Combine cola, Worcestershire sauce, cider vinegar, garlic, Tabasco sauce, and celery salt in a bowl, pan, or pot large enough to hold all the pork. Add the pork, turning to be sure it is well coated, cover, and marinate in the refrigerator for 24 hours. 

Preheat the oven to 350 degrees F. 

Combine the ketchup, cola, whiskey, hot sauce, honey, soy sauce, and adobo seasoning or salt to make the barbecue sauce. 

Place the marinated meat in a roasting pan. Cover the roasting pan with aluminum foil and cook the pork in the preheated oven for 1-1/2 hours. Pour off 2/3 of the liquid in the pan and spread the meat with the barbecue sauce and return it to the oven, uncovered, for another 1-1/2 hours. When the pork is done, it will shred easily with a fork. Test it, and if it's still a bit difficult to shred, return it to the oven for another 15 minutes and try again.

Note: This can also be made with brisket of beef. 

Recipe Source: Cooking With the Firehouse Chef by Keith Young (Berkley Pub Group)


----------



## Shadow

Here is the Chicken made with Orange soda recipe I said I would find and post earlier.

STORED RECORDS:
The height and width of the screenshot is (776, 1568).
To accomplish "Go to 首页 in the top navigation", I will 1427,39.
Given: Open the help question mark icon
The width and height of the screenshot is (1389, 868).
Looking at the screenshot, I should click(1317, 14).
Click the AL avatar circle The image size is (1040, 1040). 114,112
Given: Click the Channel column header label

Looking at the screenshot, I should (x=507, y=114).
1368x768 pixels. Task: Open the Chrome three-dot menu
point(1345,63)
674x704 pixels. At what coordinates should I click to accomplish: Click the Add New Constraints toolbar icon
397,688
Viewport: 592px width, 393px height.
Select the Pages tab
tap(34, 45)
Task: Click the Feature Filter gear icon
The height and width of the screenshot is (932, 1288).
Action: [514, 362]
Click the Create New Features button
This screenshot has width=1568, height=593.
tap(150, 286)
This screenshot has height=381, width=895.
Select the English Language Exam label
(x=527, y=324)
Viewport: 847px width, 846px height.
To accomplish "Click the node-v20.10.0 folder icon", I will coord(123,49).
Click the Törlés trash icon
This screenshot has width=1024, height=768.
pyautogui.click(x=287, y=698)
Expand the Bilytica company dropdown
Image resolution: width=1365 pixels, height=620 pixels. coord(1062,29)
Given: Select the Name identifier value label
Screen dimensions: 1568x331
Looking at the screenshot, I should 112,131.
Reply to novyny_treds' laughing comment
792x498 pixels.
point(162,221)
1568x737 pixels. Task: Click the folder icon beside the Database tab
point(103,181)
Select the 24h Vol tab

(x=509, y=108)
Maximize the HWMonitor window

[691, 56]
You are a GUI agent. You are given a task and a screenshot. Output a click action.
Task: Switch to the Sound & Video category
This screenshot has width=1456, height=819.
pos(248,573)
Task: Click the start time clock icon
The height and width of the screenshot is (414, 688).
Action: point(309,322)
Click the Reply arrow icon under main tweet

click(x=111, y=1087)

WHAT THE TASK ASKS:
Transcribe the recipe from "Place the marinated" to "brisket of beef.". You won't need the entries for this.

SOLUTION TO THE EXERCISE:
Place the marinated meat in a roasting pan. Cover the roasting pan with aluminum foil and cook the pork in the preheated oven for 1-1/2 hours. Pour off 2/3 of the liquid in the pan and spread the meat with the barbecue sauce and return it to the oven, uncovered, for another 1-1/2 hours. When the pork is done, it will shred easily with a fork. Test it, and if it's still a bit difficult to shred, return it to the oven for another 15 minutes and try again.

Note: This can also be made with brisket of beef.